Why a cabbage-growing contest?
Cabbages were the first successful crop for Bonnie Plants in 1918. Cabbages used for the third-grade program are OS Cross, or an over-sized one, that's known for producing giant heads, thereby making the process more exciting for kids, says a Bonnie Plants spokesperson. The program is free, geared specifically to third-graders, and is open to home-schooled students.
HERE ARE SOME TIPS FOR GROWING CABBAGES:
Cabbages, which like to grow in cool weather, need at least six hours of full sunlight, more if possible.
Bonnie O.S. cabbages need at least 3 feet on each side to spread out. If you don't have that much space, use a large container.
Work some compost into the soil - cabbages love nutrient-rich soil.

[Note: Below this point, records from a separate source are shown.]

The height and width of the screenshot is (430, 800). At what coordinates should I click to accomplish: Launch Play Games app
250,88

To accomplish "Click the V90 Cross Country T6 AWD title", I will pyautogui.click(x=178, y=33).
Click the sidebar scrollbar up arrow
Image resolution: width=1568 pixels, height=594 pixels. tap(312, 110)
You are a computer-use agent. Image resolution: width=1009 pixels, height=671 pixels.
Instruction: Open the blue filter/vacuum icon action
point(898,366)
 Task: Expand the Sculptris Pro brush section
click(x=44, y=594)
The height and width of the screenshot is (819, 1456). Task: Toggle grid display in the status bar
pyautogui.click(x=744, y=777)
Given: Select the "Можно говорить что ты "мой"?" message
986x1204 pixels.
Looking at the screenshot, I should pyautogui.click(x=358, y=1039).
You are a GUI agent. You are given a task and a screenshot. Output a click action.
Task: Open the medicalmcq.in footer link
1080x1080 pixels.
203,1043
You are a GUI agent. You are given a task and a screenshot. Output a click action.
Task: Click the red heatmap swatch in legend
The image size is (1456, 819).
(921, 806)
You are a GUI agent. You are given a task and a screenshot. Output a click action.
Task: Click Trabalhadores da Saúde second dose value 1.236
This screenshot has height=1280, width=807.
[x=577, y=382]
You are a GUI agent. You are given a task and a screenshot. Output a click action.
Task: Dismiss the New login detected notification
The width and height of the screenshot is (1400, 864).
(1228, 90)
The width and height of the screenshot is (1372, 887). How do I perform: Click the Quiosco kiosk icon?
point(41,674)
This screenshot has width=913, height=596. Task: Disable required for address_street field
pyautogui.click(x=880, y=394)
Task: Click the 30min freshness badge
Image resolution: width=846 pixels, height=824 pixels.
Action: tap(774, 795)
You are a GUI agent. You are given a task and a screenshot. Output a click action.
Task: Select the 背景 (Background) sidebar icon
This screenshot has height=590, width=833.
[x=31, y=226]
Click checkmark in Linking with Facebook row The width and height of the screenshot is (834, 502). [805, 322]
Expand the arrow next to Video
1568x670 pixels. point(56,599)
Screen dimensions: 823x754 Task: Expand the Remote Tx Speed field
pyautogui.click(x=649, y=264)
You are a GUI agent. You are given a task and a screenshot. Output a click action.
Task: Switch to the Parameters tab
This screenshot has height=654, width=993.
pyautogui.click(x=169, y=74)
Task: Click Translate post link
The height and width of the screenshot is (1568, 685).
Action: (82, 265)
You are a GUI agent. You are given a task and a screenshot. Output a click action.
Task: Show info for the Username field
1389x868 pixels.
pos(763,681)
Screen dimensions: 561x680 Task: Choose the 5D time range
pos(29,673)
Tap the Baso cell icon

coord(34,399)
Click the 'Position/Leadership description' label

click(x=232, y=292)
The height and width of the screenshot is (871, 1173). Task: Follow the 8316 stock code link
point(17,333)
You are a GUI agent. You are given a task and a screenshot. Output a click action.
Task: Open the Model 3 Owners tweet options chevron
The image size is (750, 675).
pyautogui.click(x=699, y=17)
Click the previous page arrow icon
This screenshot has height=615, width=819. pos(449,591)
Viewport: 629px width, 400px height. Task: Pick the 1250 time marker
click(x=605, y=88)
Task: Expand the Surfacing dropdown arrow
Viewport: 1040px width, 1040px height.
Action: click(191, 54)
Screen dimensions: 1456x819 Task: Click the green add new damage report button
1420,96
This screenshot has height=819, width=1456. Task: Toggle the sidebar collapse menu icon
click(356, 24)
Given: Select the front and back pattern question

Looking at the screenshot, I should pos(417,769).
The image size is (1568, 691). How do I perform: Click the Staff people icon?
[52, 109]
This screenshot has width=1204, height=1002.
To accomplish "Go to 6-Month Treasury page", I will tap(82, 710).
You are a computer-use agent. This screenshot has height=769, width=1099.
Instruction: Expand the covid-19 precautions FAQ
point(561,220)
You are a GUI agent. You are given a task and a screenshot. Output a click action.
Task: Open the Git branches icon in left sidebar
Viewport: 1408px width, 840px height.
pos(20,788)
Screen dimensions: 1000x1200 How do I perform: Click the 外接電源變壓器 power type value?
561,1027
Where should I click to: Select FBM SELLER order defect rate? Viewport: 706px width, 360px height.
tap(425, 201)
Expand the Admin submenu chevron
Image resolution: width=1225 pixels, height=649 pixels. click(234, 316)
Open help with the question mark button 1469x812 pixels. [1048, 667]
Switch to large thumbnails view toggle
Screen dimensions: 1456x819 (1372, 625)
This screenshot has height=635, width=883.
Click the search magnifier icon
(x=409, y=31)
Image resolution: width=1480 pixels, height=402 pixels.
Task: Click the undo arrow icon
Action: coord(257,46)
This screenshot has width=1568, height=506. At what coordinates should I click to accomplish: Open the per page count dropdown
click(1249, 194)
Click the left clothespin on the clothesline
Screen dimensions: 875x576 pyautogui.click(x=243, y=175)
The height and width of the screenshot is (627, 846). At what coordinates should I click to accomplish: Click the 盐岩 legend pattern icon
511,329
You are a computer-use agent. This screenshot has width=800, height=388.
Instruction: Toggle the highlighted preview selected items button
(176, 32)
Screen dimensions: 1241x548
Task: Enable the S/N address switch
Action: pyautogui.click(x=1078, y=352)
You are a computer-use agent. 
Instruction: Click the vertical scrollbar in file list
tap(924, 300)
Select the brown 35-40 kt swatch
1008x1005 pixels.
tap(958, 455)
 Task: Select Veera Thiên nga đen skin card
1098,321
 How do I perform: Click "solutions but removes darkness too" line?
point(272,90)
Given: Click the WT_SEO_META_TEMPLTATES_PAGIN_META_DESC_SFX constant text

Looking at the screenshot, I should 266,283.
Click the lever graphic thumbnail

Start your cabbage off right with an all-purpose vegetable fertilizer, then fertilize it every 10 days to keep it growing strong.
Your cabbage needs at least one inch of rainfall each week. If it doesn't rain, use a watering can or garden hose to gently water your plant at soil level.
Keep weeds out of the cabbage patch - they compete for the food and water your cabbage needs. Be on the lookout for brown or white moths - these come from worms that love to munch on cabbage. If you see any, get rid of them right away. Cold weather can damage your cabbage. If the weather gets below 32 degrees, cover your cabbage with a bucket or cloth covering.
In just 10 to 12 weeks, you should have a huge head of cabbage you can be proud of.